Alternative payment model (APM) participants invested heavily in value-based care services such as care management, call centers and remote/home monitoring to safely manage COVID-19 and other patients; Surge in emergency utilization by those acutely ill with COVID-19 may compromise APM performance and could lead to losses in certain Medicare and commercial models.
CHARLOTTE, N.C. — Premier Inc. (NASDAQ: PINC), a leading healthcare improvement company, today released survey results finding that participants in alternative payment models (APMs) have drawn heavily on their population health capabilities to manage the COVID-19 pandemic and prevent the spread of the disease.

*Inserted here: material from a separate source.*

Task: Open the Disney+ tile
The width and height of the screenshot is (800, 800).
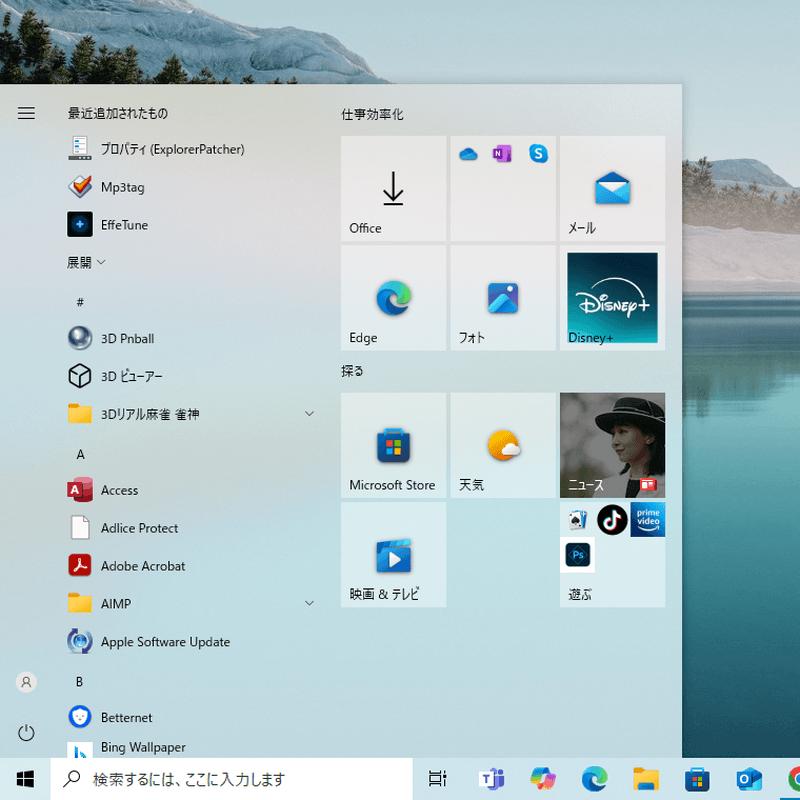Action: pos(612,297)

According to the survey, 82 percent of APM participants leverage care management support to manage COVID-19 and other patients, as opposed to 51 percent of those not in APMs. In addition, 55 percent of APM participants use triage call centers (versus 31 percent of all others), 49 percent use remote monitoring (versus 30 percent of others), 43 percent use population health data to manage and predict cases (versus 20 percent of others), and 29 percent use claims data to understand care delivered outside the acute setting (versus 13 percent of others).
“Respondents participating in APMs had a significant head start over other healthcare providers in being able to provide quality and preventive care for their covered lives, all while managing an influx of emergency COVID-19 cases,” said Joe Damore, Premier Vice President of Population Health. “The sad paradox is that all these commendable efforts may come with a heavy cost. Added investments and increased utilization of hospital emergency services, as well as increases planned to clear the backlog of elective procedures that were delayed during the COVID-19 peak period, could drive the total cost of care up. This could lead to penalties in some Medicare and many commercial APMs – even though the pandemic was beyond the participants’ control.”
According to the survey, 54 percent of respondents in two-sided risk APM models across all payers anticipate incurring losses that must be paid back to some payers due to the surge in COVID-19 patients and the added cost associated with higher acuity patients who will now be seeking care. At the same time, 85 percent of these same entities report fee-for-service revenue reductions of 30 percent or more due to canceled ambulatory care visits and elective or diagnostic procedures.
“While the exact losses and penalties incurred are still open questions, there’s no doubt that some relief must be provided to APM participants,” continued Damore. “The absolute last thing we want is for a pandemic to result in financial penalties that exacerbate an already dire financial situation for many of America’s healthcare providers as a result of months of lost revenue from planned admissions. Action is needed to keep a focus on the movement to value-based care, preserving the progress and investments made to date.”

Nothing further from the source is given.